All the Dirty Details About the Hatfield-McCoy Feud of the Late Nineteenth Century

All the Dirty Details About the Hatfield-McCoy Feud of the Late Nineteenth Century

Larry Holzwarth - April 23, 2019

All the Dirty Details About the Hatfield-McCoy Feud of the Late Nineteenth Century
Despite the long enmity between some of the McCoys and the Hatfields, there were many instances of marriage between the clans and there supporters. Hatfield-McCoy Trails

4. The pig issue unleashed the feud in 1878

Pigs were valuable commodities among the people of Appalachia, and the theft or killing of a pig was considered a serious crime. In 1878, Floyd Hatfield, a cousin of Anse Hatfield, was accused of stealing a pig by Randolph McCoy. The hog had been marked by notching its ears, and Randolph claimed the notches were those used by the McCoys. Floyd Hatfield denied the theft and claimed that he had cut the notches in the pig’s ears. The issue was brought to the authorities in Kentucky – McCoy territory – but the justice of the peace who considered the case was yet another cousin of the Hatfield’s, also named Anderson Hatfield and differentiated from Devil Anse by the name Preacher Anse. Preacher Anse found, not unsurprisingly, for Floyd Hatfield.

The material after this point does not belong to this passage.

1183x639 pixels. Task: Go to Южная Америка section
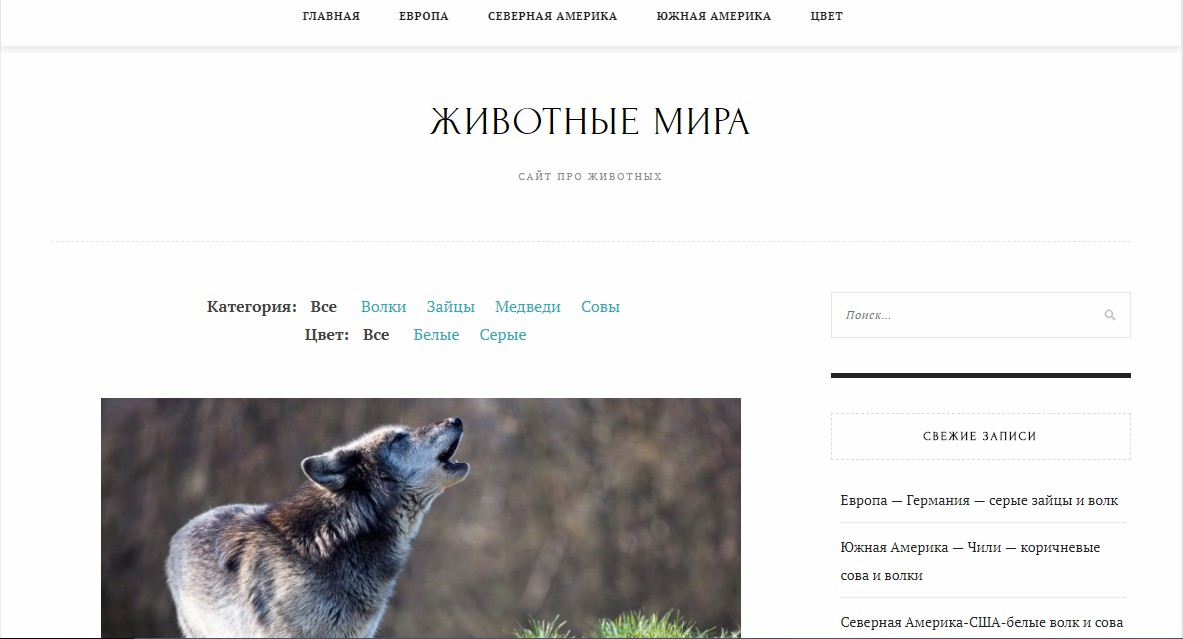(714, 16)
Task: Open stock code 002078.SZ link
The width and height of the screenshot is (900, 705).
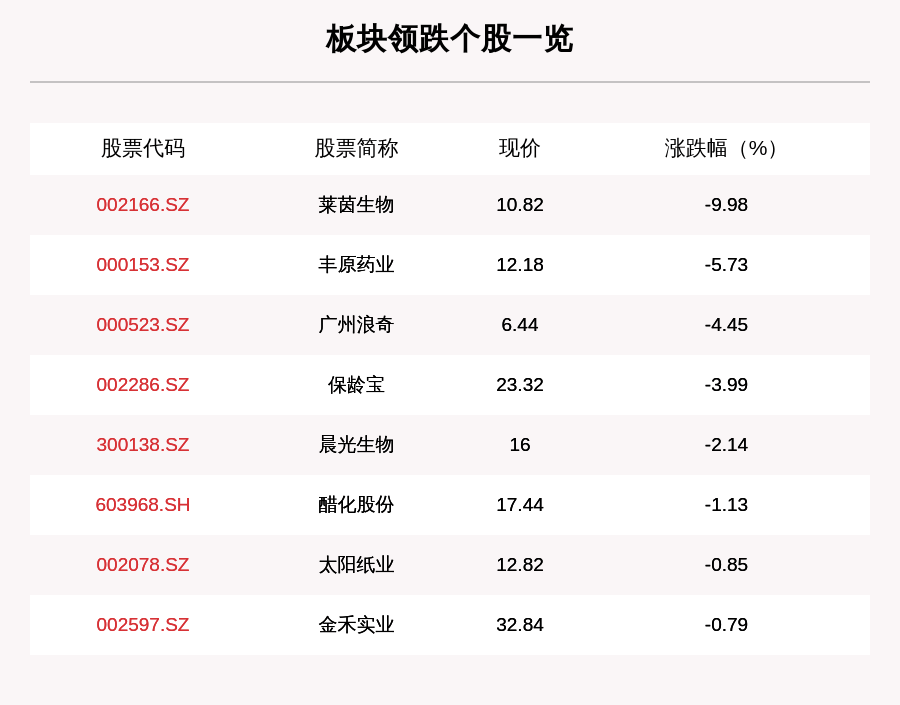Action: [143, 565]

The Hatfields produced a witness named Bill Staton. Staton was a member of the McCoy extended family by blood, but had married into the Hatfield clan. His testimony was such that Preacher Anse found in favor of Floyd, removing the charge of theft and allowing him to retain possession of the hog, The McCoys found the decision to be an infuriating miscarriage of justice, and two years after the dispute over the hog Bill Staton was killed. The culprits were nephews of Randolph McCoy, Sam and Paris McCoy, who claimed that their actions had been in self-defense. The court ruled in their favor and the event was added to those which in the minds of the feuding families demanded retaliation to exact justice.